For modern commercial products, mostly you'll have some big special purpose
ICs plus some minor components for power and noise management. The schematic
won't tell you much because all the action is inside the ICs.

Here's something of mine you can look at, a design on Github made with
KiCAD.[1] The schematic is here.[2] All the files to make a board are there,
and both I and others have had working boards fabbed from those files.

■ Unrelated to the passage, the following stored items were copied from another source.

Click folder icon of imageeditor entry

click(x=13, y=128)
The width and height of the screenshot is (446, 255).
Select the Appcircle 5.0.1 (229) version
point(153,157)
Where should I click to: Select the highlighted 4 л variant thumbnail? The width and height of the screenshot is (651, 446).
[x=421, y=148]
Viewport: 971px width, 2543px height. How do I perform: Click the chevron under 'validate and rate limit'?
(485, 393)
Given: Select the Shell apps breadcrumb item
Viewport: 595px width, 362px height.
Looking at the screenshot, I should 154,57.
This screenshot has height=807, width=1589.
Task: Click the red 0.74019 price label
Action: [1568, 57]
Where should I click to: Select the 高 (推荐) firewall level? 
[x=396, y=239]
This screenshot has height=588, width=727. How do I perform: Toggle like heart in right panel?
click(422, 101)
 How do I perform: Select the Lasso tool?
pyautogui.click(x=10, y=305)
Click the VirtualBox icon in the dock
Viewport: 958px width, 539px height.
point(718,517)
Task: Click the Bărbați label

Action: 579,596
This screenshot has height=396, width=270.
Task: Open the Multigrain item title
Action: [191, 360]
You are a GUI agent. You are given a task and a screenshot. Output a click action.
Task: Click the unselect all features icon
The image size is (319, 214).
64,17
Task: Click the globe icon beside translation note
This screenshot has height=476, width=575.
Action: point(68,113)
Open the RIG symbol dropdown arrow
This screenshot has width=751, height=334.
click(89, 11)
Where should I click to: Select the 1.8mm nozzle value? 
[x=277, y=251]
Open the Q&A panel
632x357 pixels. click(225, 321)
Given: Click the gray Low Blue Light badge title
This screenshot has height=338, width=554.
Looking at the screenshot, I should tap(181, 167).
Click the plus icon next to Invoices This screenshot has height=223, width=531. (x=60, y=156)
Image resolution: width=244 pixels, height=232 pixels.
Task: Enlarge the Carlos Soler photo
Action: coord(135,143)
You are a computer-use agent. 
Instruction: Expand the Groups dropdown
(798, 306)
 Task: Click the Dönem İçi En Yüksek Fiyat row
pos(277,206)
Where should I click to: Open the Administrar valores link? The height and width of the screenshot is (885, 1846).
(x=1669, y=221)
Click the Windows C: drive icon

The application is unusual - it's an interface for antique Teletype machines
that need signals of 60mA at 120V. There are no off the shelf ICs for that. So
there's a custom switching power supply to make that voltage from a 5V USB
port. The README file for the project explains how it all works. It has all
the extra parts you need in the real world to handle USB hot-plugging, keep
the switcher noise out of the USB connection, keep RF noise down, and protect
the circuit against a shorted output or a big inductive kick-back from the
load.

The data sheet for the LT3750, the controller for the switching power supply,
is essential when reading the schematic.[3]

You can download KiCAD and play with the files. You can also download LTSpice
and run a simulation; the files for that are in the repository.

This is complex enough to be non-trivial, yet simple enough to be
understandable.

[1] [https://github.com/John-Nagle/ttyloopdriver](https://github.com/John-
Nagle/ttyloopdriver) [2] [https://raw.githubusercontent.com/John-
Nagle/ttyloopdriver/m...](https://raw.githubusercontent.com/John-
Nagle/ttyloopdriver/master/board/images/schematic.png) [3]
[https://www.analog.com/media/en/technical-
documentation/data...](https://www.analog.com/media/en/technical-
documentation/data-sheets/3750fa.pdf)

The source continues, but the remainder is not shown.